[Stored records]
# # # #

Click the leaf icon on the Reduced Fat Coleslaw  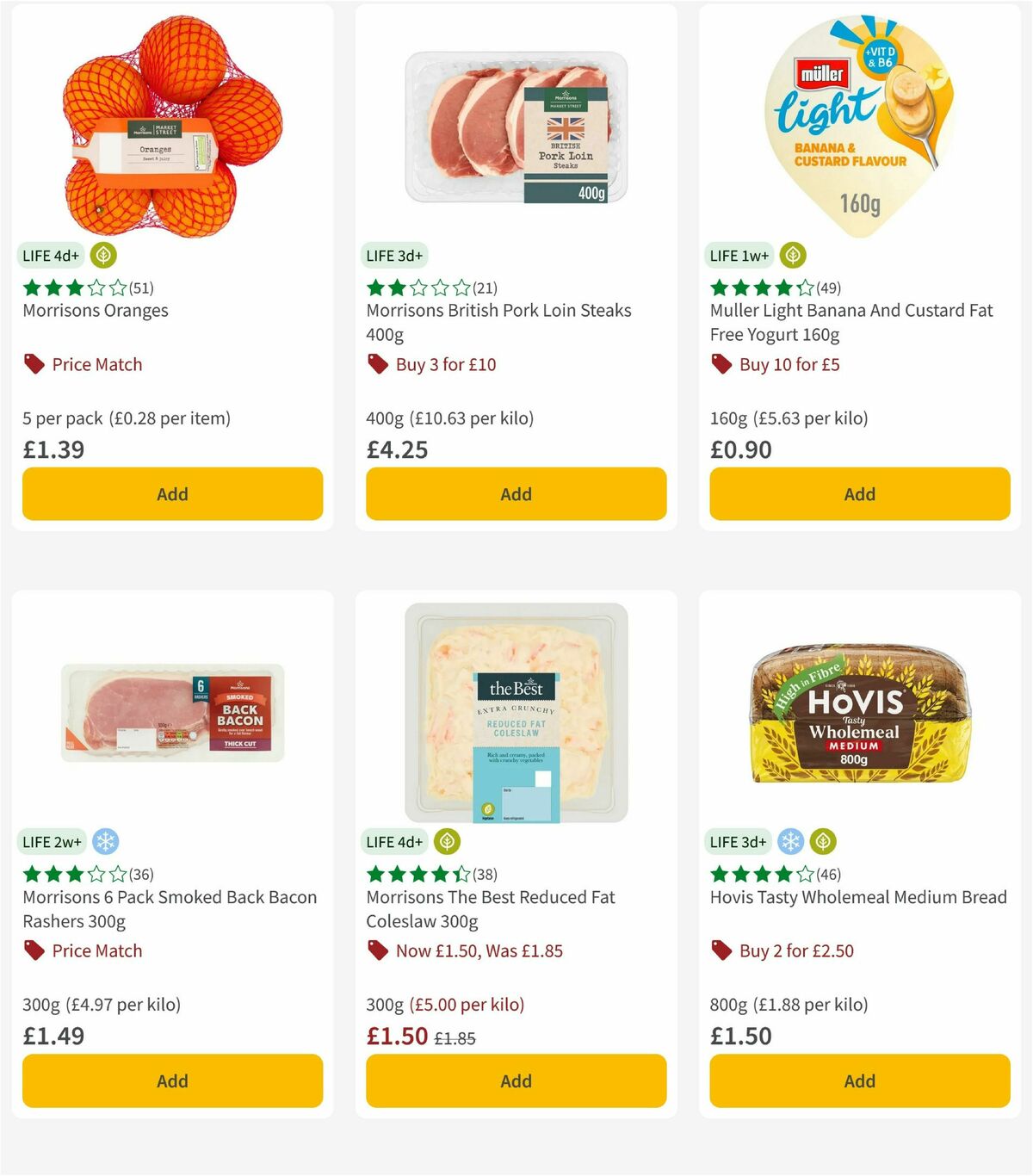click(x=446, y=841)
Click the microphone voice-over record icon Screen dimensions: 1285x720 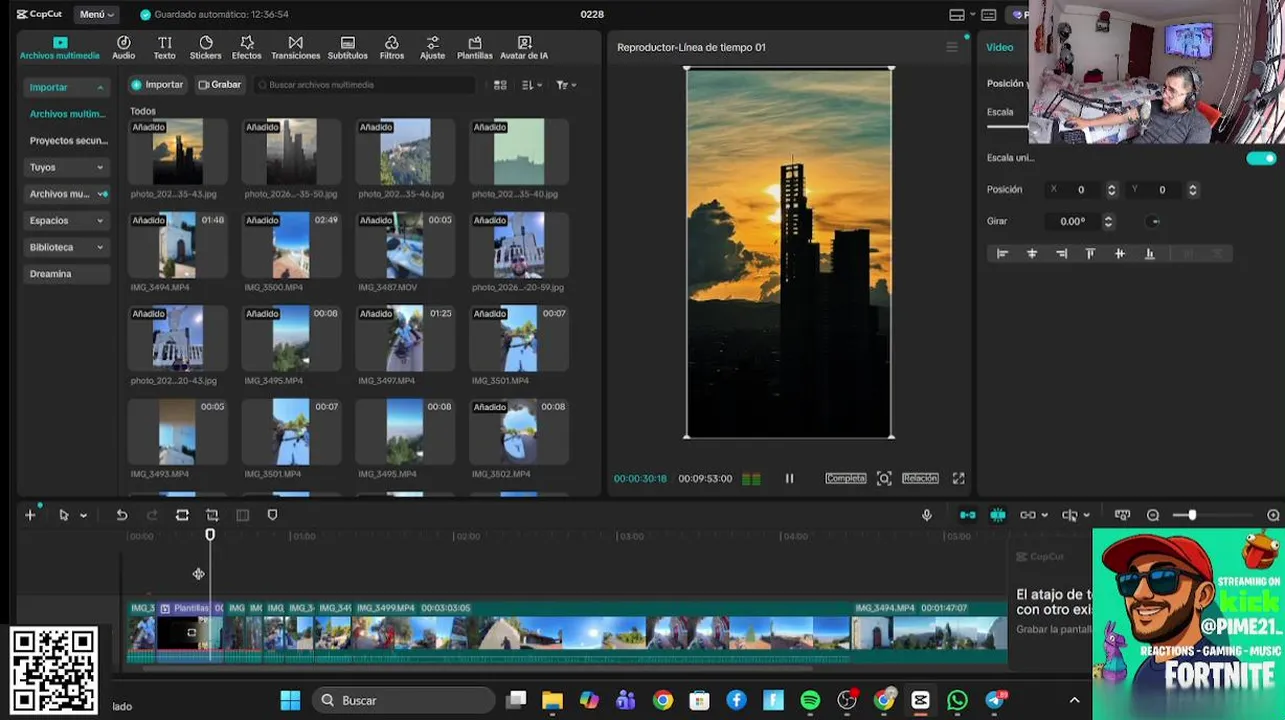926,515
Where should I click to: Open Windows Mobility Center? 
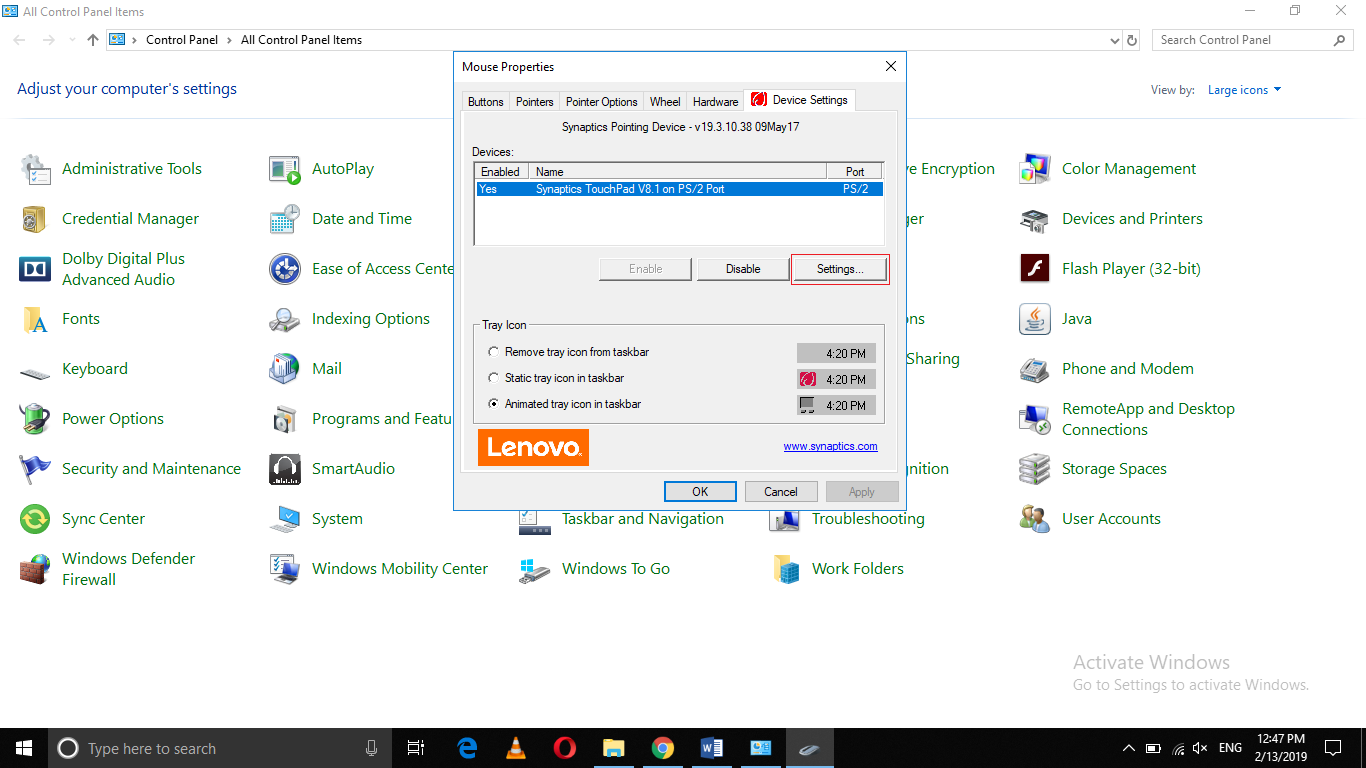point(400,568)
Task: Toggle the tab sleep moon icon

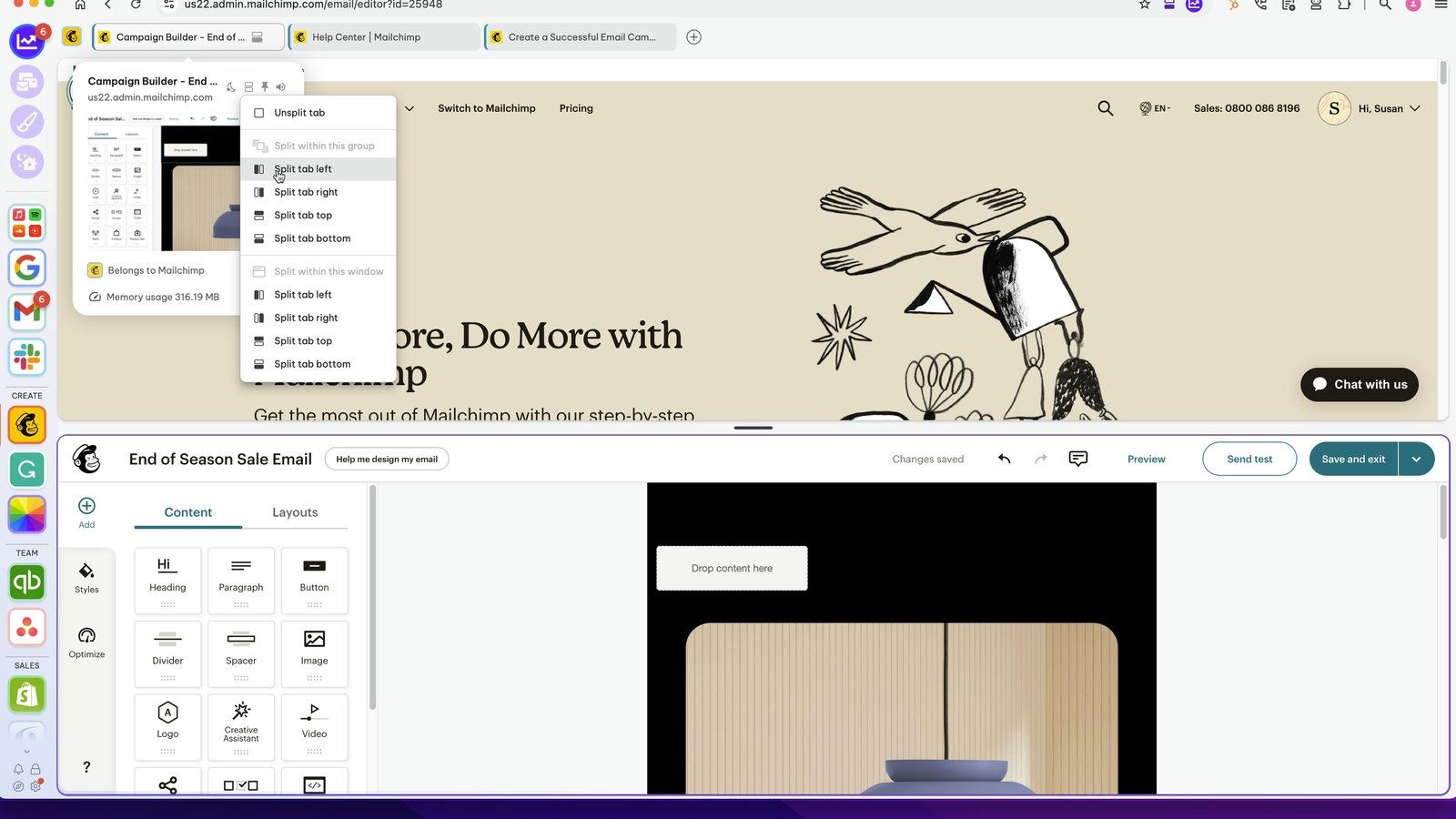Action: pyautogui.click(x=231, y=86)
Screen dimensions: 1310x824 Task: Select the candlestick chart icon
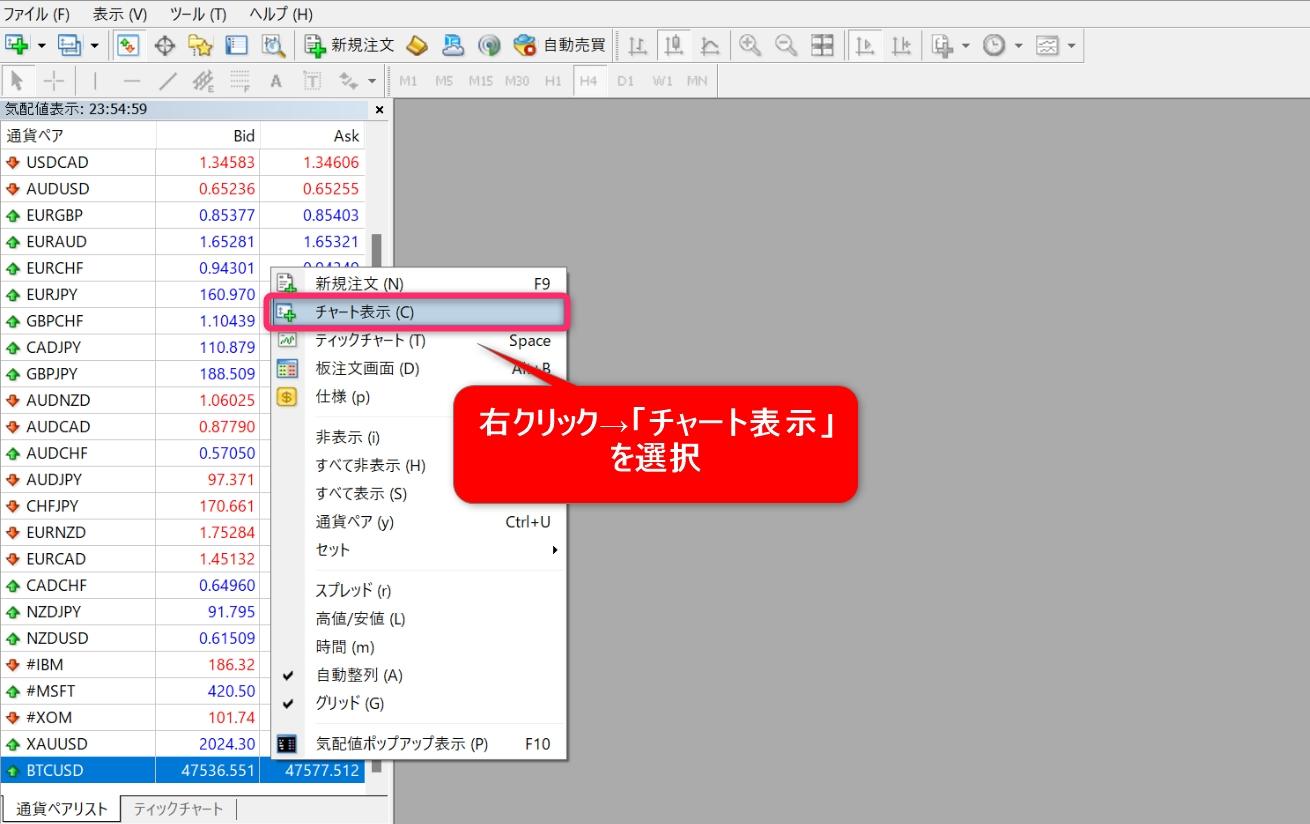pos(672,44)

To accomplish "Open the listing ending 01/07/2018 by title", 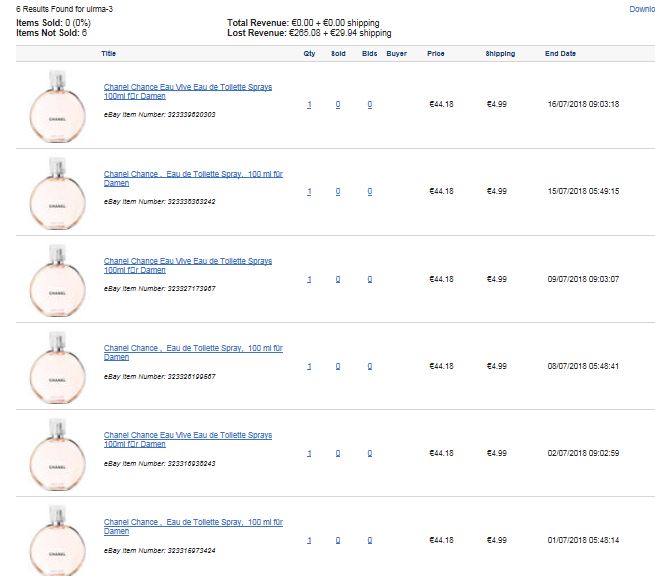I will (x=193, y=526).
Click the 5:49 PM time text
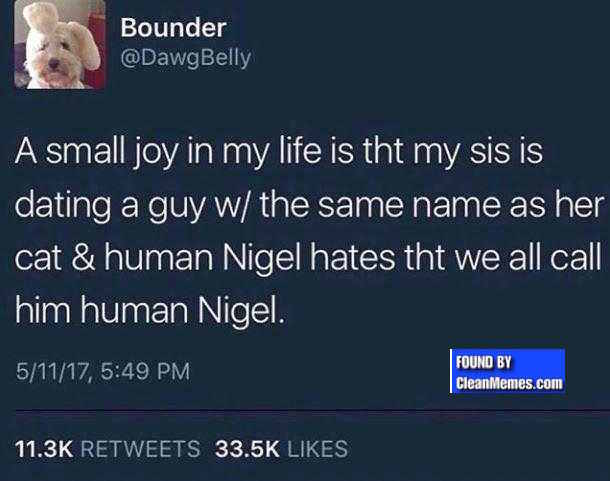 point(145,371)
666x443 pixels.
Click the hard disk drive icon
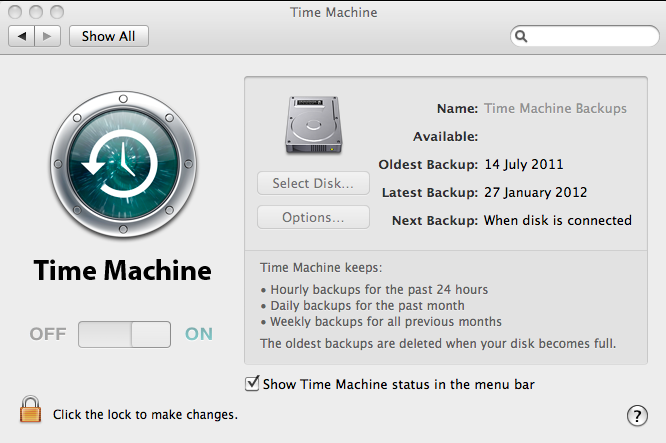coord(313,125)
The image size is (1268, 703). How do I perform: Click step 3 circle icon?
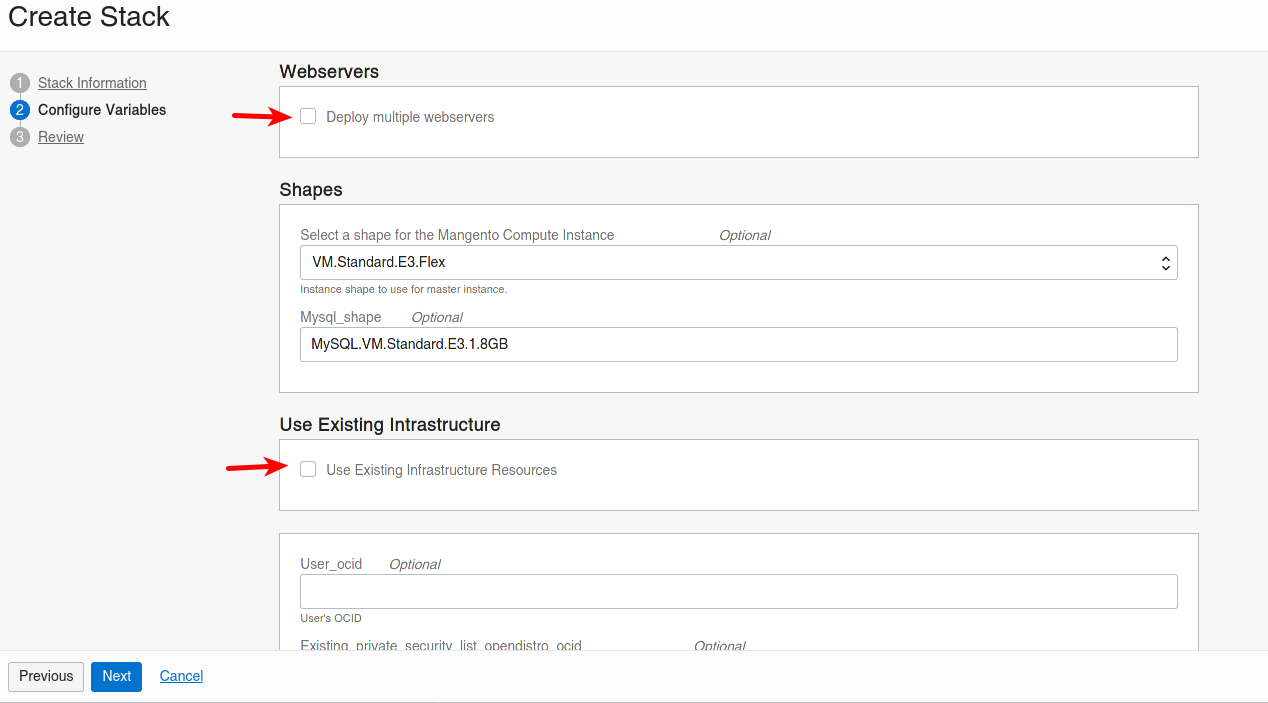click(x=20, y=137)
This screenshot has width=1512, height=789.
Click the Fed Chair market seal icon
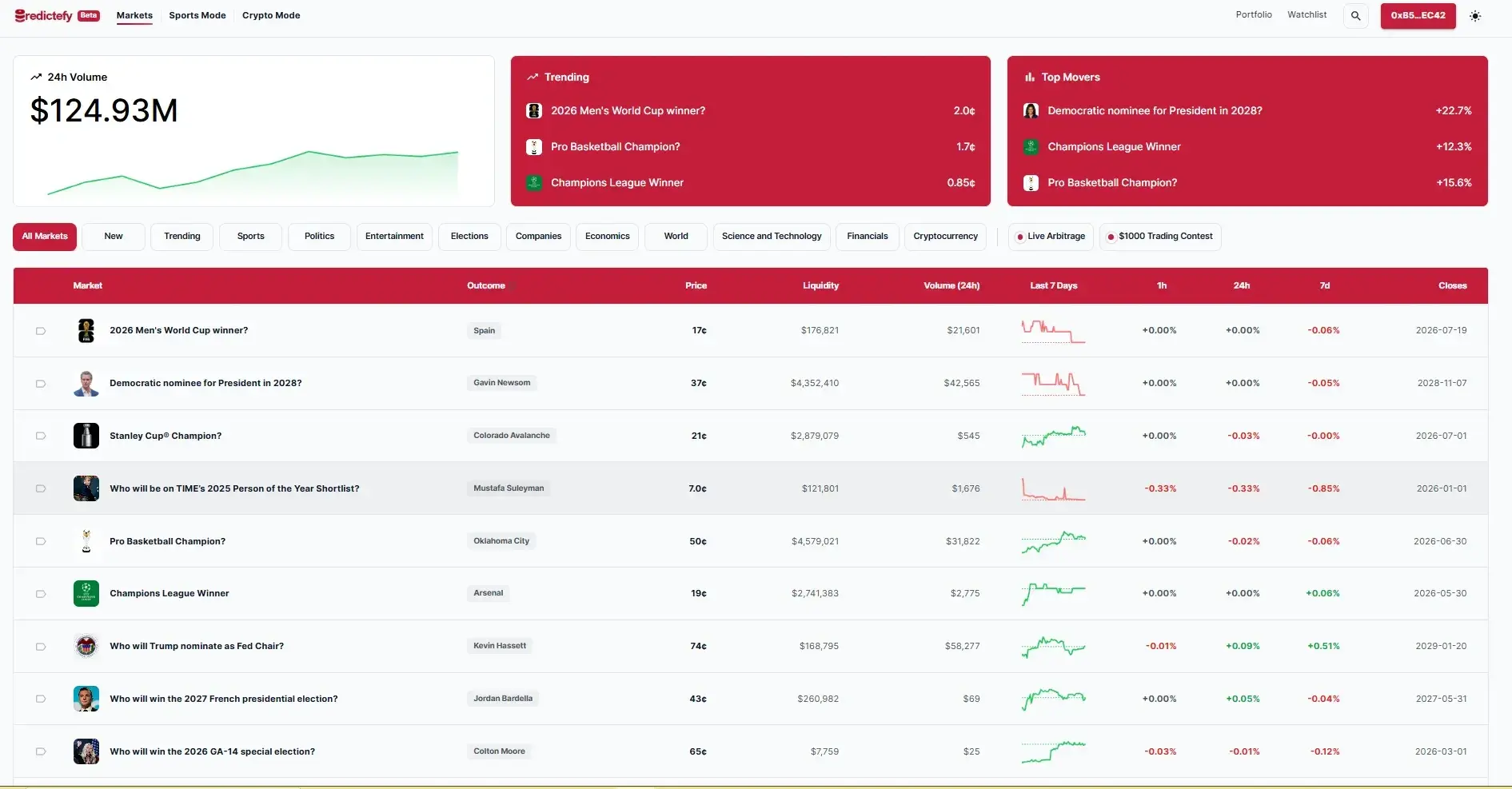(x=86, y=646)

# # # #

I would like you to retype exactly the lines running from the one containing "666x443 pixels." to the last line of the entries, both included, leaving all pictures out.

666x443 pixels.
Click the hard disk drive icon
coord(313,125)
The image size is (1268, 703). How do I perform: Click step 3 circle icon?
click(x=20, y=137)
This screenshot has width=1512, height=789.
Click the Fed Chair market seal icon
(x=86, y=646)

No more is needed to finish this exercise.